Ever been in a situation where you absolutely need a project to be resourced, but there are no resources? I remember one particularly extreme case that I had to deal with. I was a product manager, and my product was dependent on a particular instrument sold by another company. Just a few months after my product launched, the other company discontinued their product. We were screwed.
As a first mitigation, we bought the entire supply of the existing product, which would allow us to sell to an additional ten customers. After that, the only option was a poor substitute that we did not currently support.
The good news: a few years earlier my company had developed an in house version that was never commercialized. I did some checking, and it could be launched with a minimum of effort in about six months. The bad news: the instrument division was consumed with a high profile, expensive project. The company was moderately political and laden with silos. And my division rarely partnered with the instrument division.
The first reaction from “Bill” the resource doorkeeper was politely negative. Although he didn’t exactly say you’ll get those resources over my dead body, the message I got was that the resources would only be available over his dead body.
I am not big on losing, and I found a way to get it done. Success came from a combination of two strategies.
- I was lucky because one of my colleagues was well connected in the instrument division. He knew the right people to get a realistic resource estimate, and they all liked him.
- We got the key decision makers from both divisions in the room together. I put up side-by-side revenue forecasts, with a loss of $27 million dollars over three years if we did not launch the new product. There was a difficult conversation, but the resources were assigned.
I was quite pleased with myself because I won.
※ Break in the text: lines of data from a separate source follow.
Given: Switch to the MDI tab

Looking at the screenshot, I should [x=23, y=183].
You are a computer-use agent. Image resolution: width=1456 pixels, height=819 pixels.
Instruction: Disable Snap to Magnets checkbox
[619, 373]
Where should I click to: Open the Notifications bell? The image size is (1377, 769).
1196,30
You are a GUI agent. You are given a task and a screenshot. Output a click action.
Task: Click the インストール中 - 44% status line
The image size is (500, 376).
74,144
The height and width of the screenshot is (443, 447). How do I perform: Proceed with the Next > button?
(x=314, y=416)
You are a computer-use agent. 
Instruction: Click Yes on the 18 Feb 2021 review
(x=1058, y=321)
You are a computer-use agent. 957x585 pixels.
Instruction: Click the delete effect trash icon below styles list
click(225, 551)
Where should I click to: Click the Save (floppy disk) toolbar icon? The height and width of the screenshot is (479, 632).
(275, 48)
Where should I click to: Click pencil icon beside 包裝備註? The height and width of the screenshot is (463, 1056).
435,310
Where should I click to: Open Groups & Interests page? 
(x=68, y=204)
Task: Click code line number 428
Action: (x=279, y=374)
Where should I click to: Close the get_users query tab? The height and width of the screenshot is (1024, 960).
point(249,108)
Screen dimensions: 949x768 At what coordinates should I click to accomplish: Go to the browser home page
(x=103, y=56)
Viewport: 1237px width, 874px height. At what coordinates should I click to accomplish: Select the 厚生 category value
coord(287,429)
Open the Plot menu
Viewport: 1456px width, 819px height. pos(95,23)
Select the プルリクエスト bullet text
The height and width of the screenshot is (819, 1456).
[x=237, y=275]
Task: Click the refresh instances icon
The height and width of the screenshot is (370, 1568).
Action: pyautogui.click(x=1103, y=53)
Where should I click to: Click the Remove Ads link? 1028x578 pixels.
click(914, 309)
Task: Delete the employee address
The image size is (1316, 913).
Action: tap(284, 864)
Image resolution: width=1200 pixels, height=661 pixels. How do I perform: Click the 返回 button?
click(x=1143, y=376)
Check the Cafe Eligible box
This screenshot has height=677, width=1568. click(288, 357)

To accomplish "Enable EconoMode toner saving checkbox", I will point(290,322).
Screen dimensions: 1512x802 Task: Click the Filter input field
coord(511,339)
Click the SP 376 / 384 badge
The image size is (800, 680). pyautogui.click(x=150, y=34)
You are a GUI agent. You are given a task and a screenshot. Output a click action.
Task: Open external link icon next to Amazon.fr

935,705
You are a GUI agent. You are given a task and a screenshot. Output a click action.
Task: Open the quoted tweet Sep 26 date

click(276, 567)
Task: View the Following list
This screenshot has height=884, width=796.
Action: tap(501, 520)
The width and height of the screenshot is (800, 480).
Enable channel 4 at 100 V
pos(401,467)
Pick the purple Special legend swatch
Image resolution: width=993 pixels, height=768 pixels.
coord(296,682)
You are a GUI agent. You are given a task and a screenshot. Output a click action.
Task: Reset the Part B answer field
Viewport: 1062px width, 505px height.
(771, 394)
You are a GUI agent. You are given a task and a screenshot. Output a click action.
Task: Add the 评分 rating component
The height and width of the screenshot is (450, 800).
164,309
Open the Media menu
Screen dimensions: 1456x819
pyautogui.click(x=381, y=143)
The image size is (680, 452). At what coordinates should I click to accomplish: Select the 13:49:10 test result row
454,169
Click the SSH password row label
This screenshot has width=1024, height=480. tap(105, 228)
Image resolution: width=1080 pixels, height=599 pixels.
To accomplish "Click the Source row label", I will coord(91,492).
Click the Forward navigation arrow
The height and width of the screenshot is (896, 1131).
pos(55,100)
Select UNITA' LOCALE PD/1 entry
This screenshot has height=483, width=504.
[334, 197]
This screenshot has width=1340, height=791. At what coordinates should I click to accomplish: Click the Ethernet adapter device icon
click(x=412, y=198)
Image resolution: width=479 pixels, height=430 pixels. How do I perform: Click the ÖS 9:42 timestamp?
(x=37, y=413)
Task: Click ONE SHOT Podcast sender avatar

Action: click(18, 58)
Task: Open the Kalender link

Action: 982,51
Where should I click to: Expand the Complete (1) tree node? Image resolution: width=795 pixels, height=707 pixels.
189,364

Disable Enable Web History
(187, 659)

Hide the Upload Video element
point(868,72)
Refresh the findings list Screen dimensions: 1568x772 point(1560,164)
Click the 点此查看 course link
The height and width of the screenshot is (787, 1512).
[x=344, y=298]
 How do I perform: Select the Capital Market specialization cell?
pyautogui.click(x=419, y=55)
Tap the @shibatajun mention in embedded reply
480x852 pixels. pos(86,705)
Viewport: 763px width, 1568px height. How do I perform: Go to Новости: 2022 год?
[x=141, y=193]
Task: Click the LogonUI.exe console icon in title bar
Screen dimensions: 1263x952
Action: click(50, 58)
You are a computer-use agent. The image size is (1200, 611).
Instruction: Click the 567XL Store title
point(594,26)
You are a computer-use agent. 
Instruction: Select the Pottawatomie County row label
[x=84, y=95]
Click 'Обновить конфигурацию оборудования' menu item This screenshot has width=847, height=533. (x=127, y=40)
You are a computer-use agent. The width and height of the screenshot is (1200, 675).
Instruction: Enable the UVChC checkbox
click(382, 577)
We got the supporting product we needed, and the revenue plan was intact. I didn’t care (or even realize) that I made a powerful enemy. Maybe it was inevitable that Bill was going to get pissed off. But I don’t think I did everything I could to get him on board before the meeting. Instead, I took the “screw you, I’m going to win approach.”
To my credit I was unfailingly polite, and presented a revenue forecast that left few options.
But it came back to haunt me. While at the time I thought it was done over “Bill’s” dead body, in many ways it was over mine.